The application sends a second LLM call containing: - The original user question - The tool result

The LLM now has the real data it needs and can generate an accurate, truthful response:

"The current weather in Berlin is 22°C and sunny, with 45% humidity."

This answer is grounded in real data from the tool, not hallucinated from training data.

Why Tool Calling Is Not 100% Reliable¶

It's important to understand that tool calling is probabilistic, not deterministic. The LLM is making a statistical prediction about which tool to call and what arguments to use.
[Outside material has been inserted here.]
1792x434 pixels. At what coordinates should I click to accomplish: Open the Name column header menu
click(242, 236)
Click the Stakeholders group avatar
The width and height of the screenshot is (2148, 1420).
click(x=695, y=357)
This means:

Sometimes the LLM might call the wrong tool (e.g., using web_search when get_weather would be more appropriate)
Sometimes it might extract incorrect arguments (e.g., getting the city name wrong from an ambiguous query)
Sometimes it might choose to answer directly instead of calling a tool (e.g., hallucinating the weather instead of using the tool)
Sometimes it might make a tool call when no tool is needed (overusing tools)
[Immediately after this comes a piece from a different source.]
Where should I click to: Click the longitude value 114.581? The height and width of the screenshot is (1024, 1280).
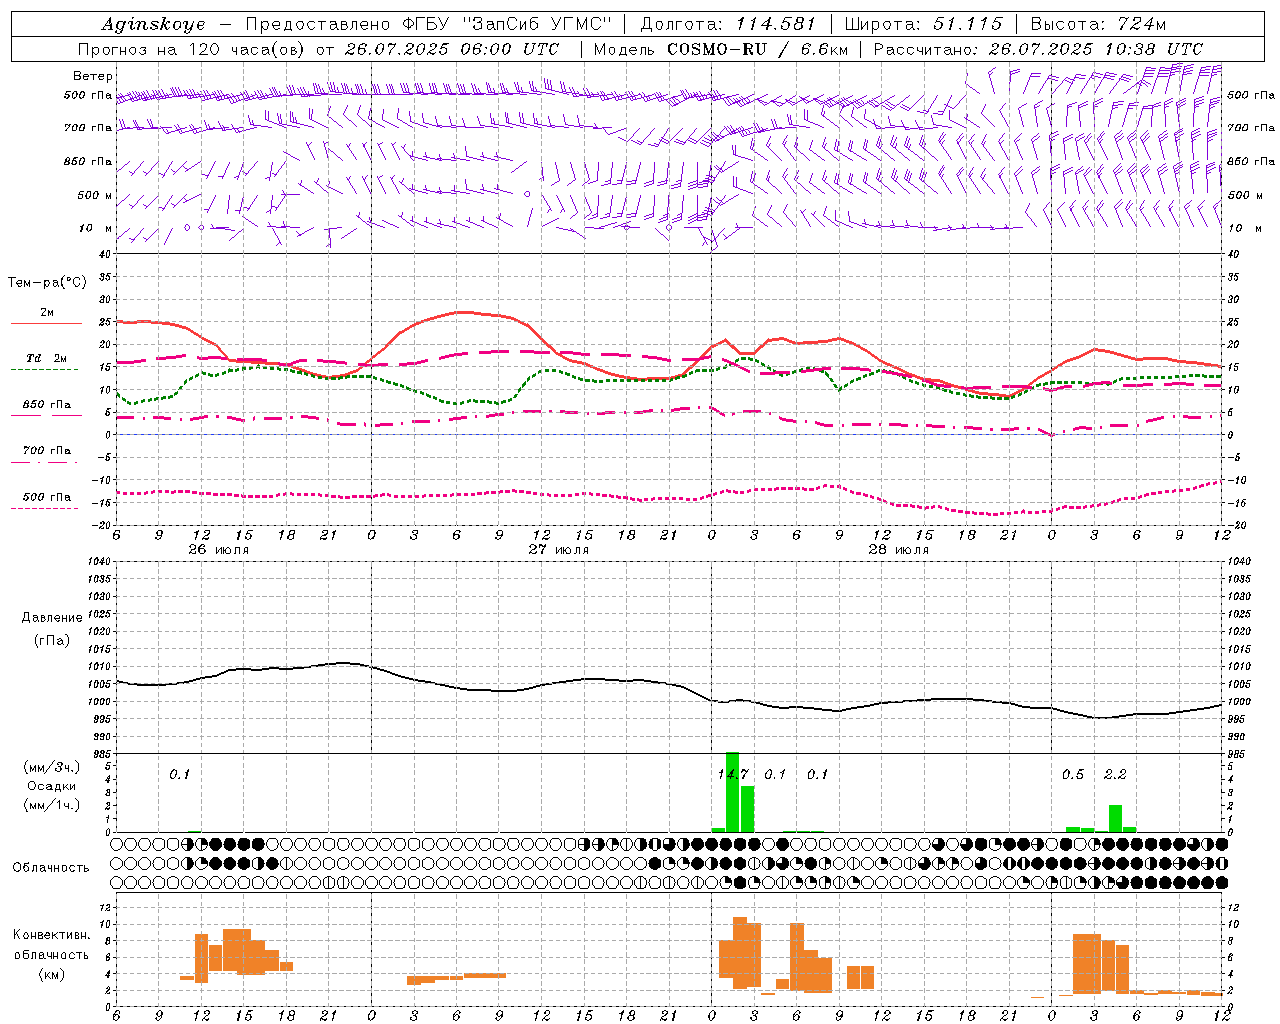[775, 24]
In practice, modern LLMs (GPT-4, Claude 3.5, Gemini Pro) are very good at tool calling — they get it right the vast majority of the time. But "most of the time" is not "all of the time," which is why robust agentic applications include error handling and feedback loops.
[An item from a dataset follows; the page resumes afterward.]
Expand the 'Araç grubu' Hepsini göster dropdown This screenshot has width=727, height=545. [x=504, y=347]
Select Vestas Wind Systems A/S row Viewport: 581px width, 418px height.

[!NOTE] Each LLM vendor (OpenAI, Anthropic, Google) implements tool calling slightly differently in their APIs, though the core concept is the same. Some use JSON function schemas, others use XML-like structures, and some rely on specially trained prompt formats. This vendor-specific variation is one of the problems MCP helps address.

The Connection to MCP¶

Now that we understand how tool calling works, we can see where MCP fits in:

flowchart TD
    subgraph Without_MCP["Without MCP"]
        A1["Tool functions live<br/>inside the application"]
        A2["Each app implements<br/>its own tools"]
        A3["Tools are tightly coupled<br/>to the application"]
    end

    subgraph With_MCP["With MCP"]
        B1["Tool functions live<br/>in MCP servers"]
        B2["Tools implemented once,<br/>shared across apps"]
        B3["Tools are decoupled<br/>from the application"]
    end

    style Without_MCP fill:#ef4444,color:#fff
    style With_MCP fill:#10b981,color:#fff

MCP doesn't change how tool calling works — the LLM still generates structured tool calls, and the application still executes them. What MCP changes is where the tools live and how they're discovered:

Aspect	Without MCP	With MCP
Where tools live	Hardcoded inside each application	In separate MCP servers
How tools are discovered	Manually defined in application code	Dynamically discovered from MCP servers at startup
Tool execution	Runs inside the application process	Runs in the MCP server process
Portability	Tools locked to one application	Same tools work across all MCP-compatible apps

Summary¶

Tool calling is the foundation that MCP builds upon. Here's the key chain of understanding:

LLMs are just text generators — they cannot execute actions themselves
Tool calling is a mechanism where the LLM generates structured text describing which function to invoke
The application parses this text and executes the actual tool code
Each vendor implements tool calling differently, creating fragmentation
MCP standardizes the tool layer — tools are implemented once in MCP servers and discovered dynamically by any compatible application

With this foundation, the next lessons will explore exactly how MCP organizes the communication between applications and tools.